● **HOW TO COMPLETE THIS TASK**
For the data that follows, print the line with "This screenshot has height=744, width=817.", the line with "Task: Toggle the grid display icon", and all lines between them, exactly as they stand. Omit pictures and add nothing.

(THE INPUT)

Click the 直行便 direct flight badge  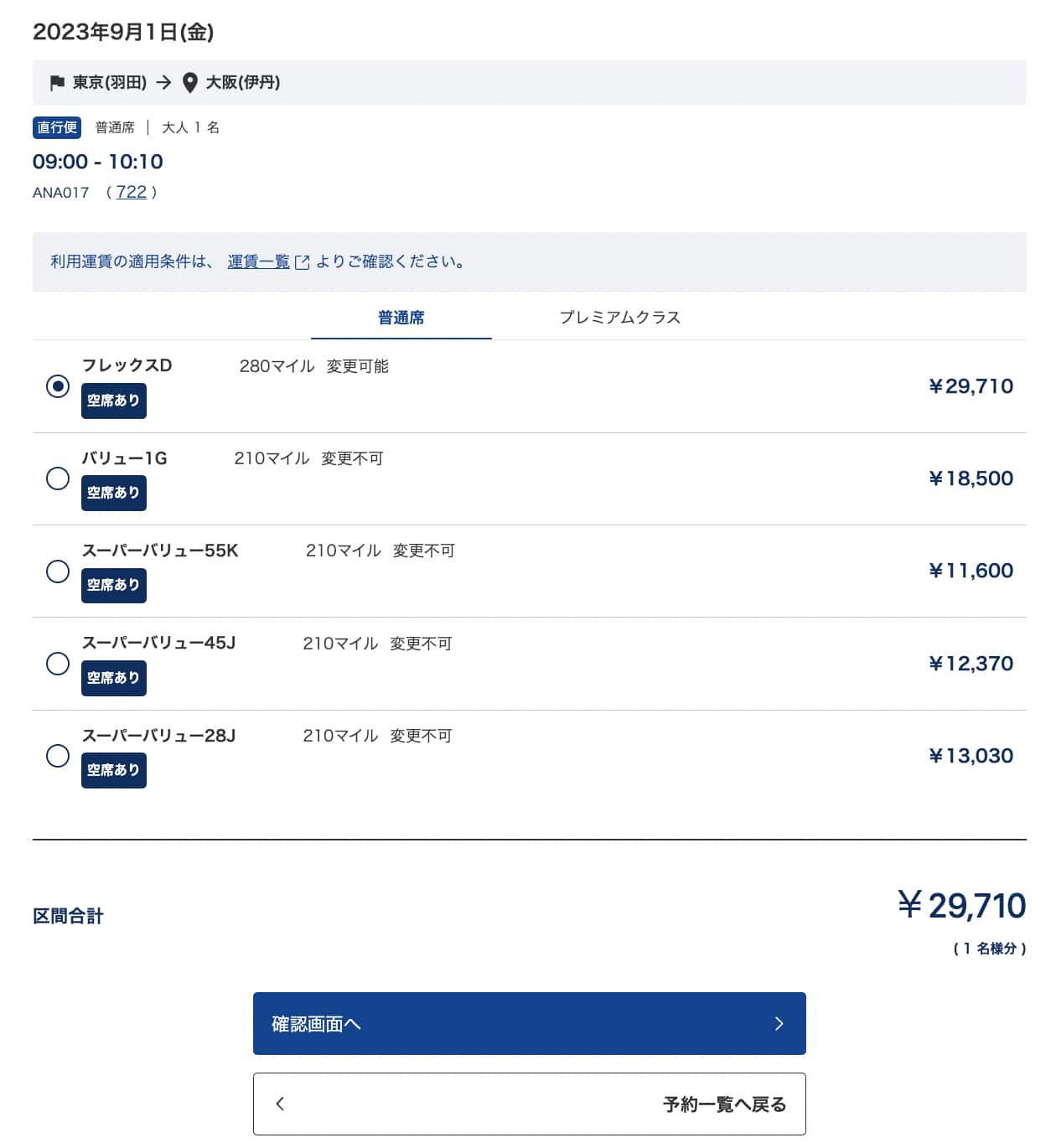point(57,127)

(End THE INPUT)
(THE INPUT)

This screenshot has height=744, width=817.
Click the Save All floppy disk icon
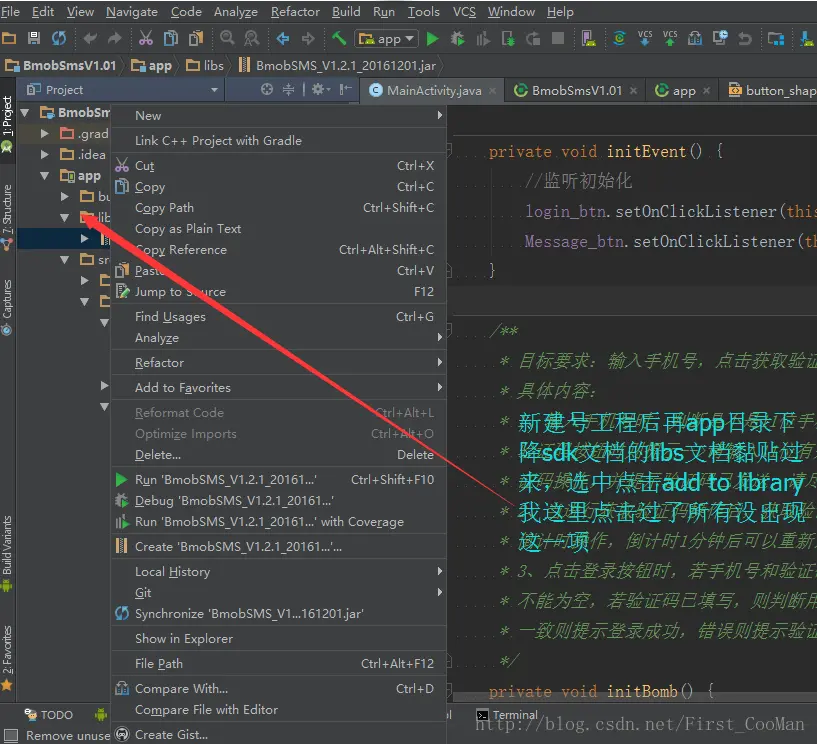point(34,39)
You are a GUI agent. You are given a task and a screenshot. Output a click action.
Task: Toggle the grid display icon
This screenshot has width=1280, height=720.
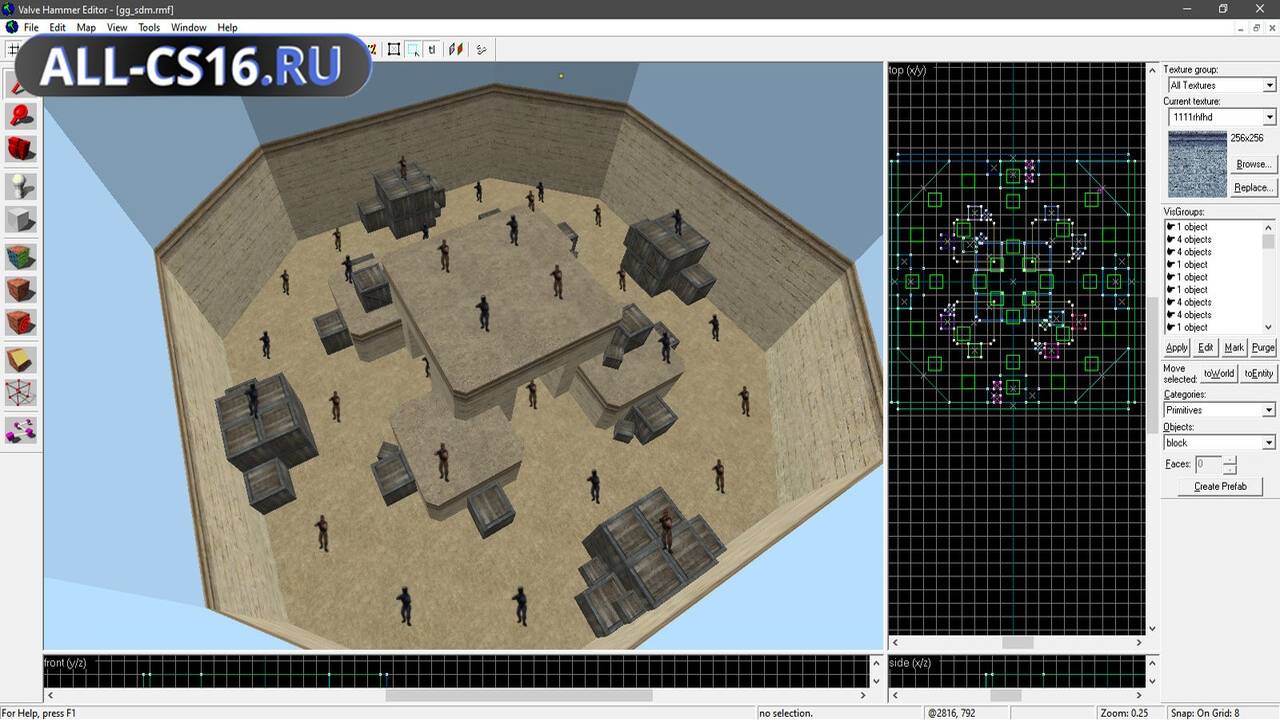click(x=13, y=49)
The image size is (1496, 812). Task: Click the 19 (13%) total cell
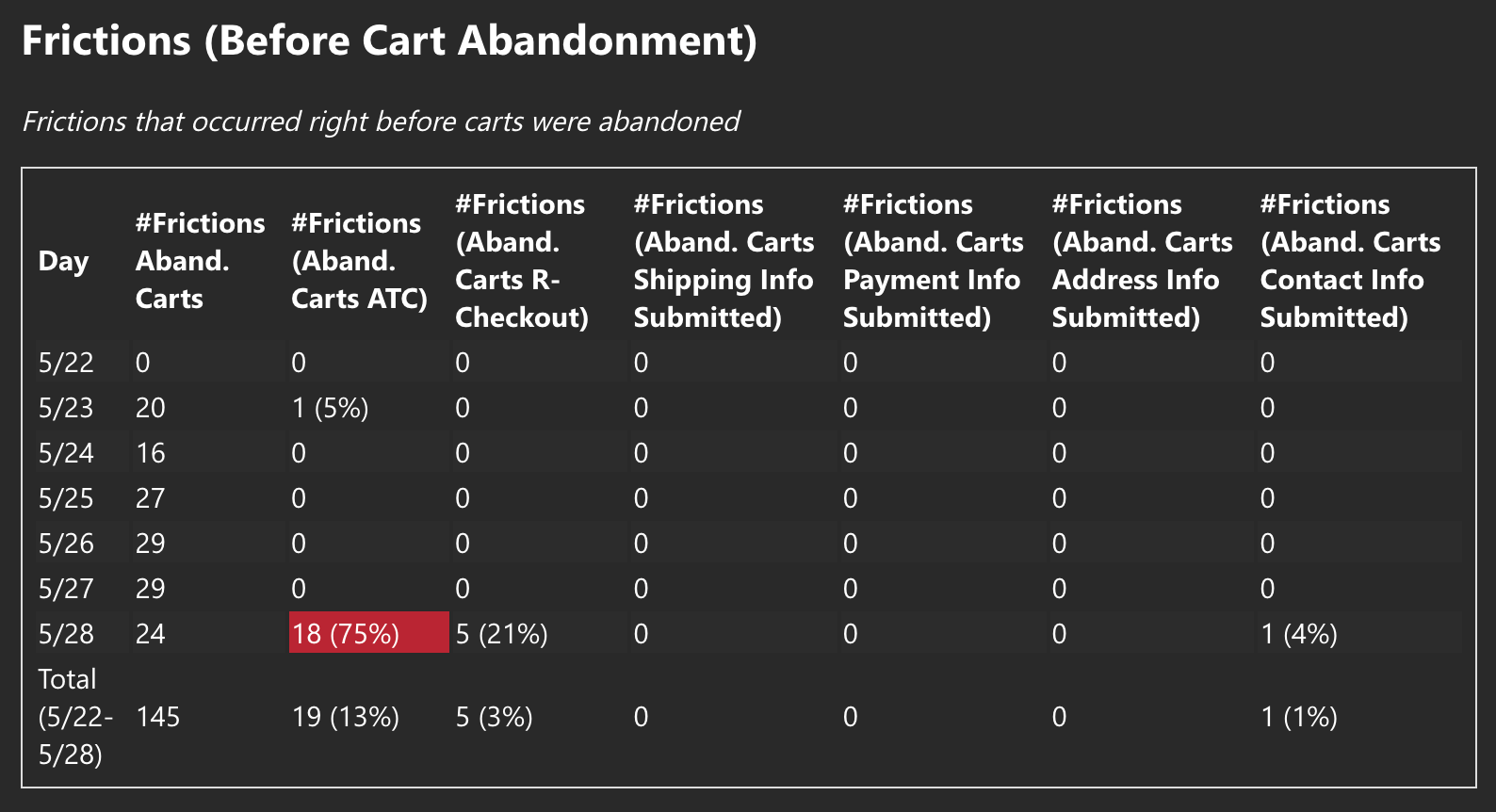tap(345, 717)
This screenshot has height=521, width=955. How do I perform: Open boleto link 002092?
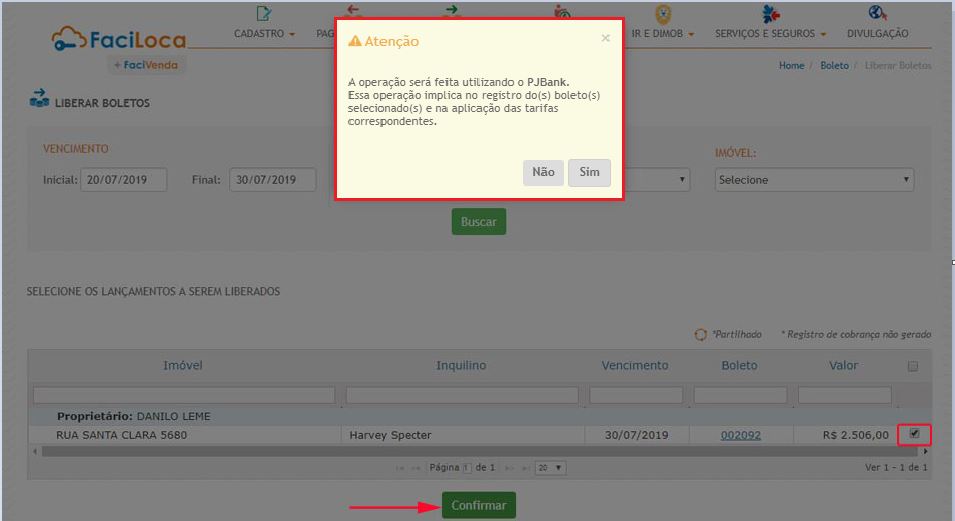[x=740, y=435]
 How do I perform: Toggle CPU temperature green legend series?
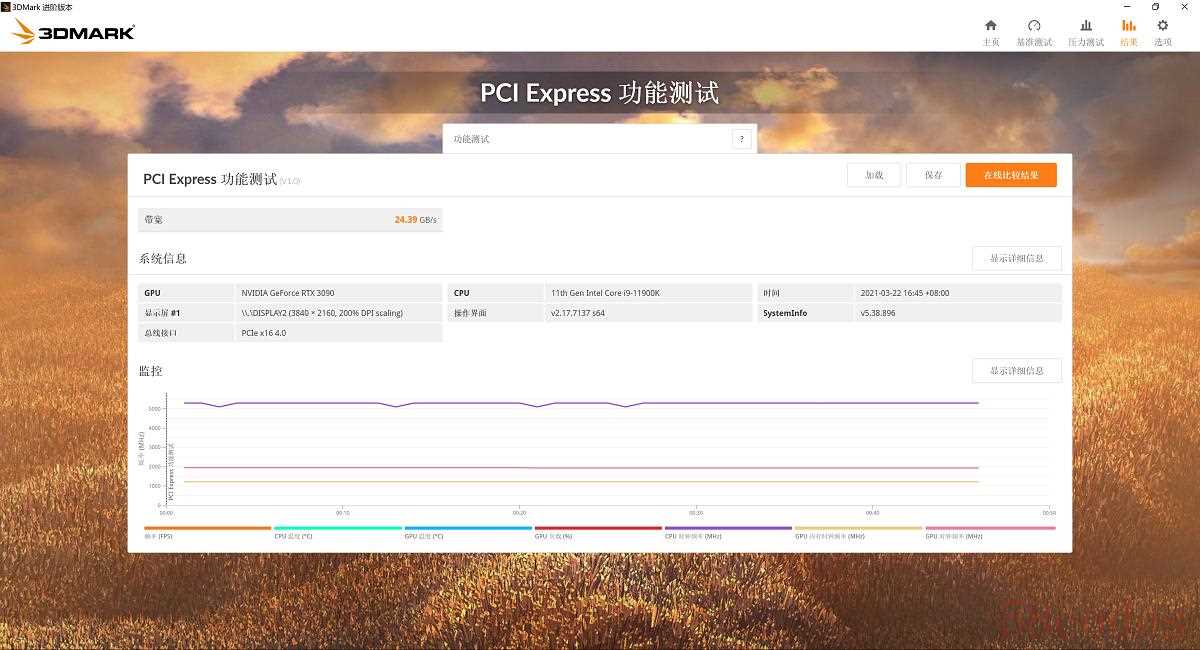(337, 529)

(End THE INPUT)

● **WRITTEN SOLUTION**
This screenshot has height=744, width=817.
Click the Save All floppy disk icon
point(34,39)
You are a GUI agent. You are given a task and a screenshot. Output a click action.
Task: Toggle the grid display icon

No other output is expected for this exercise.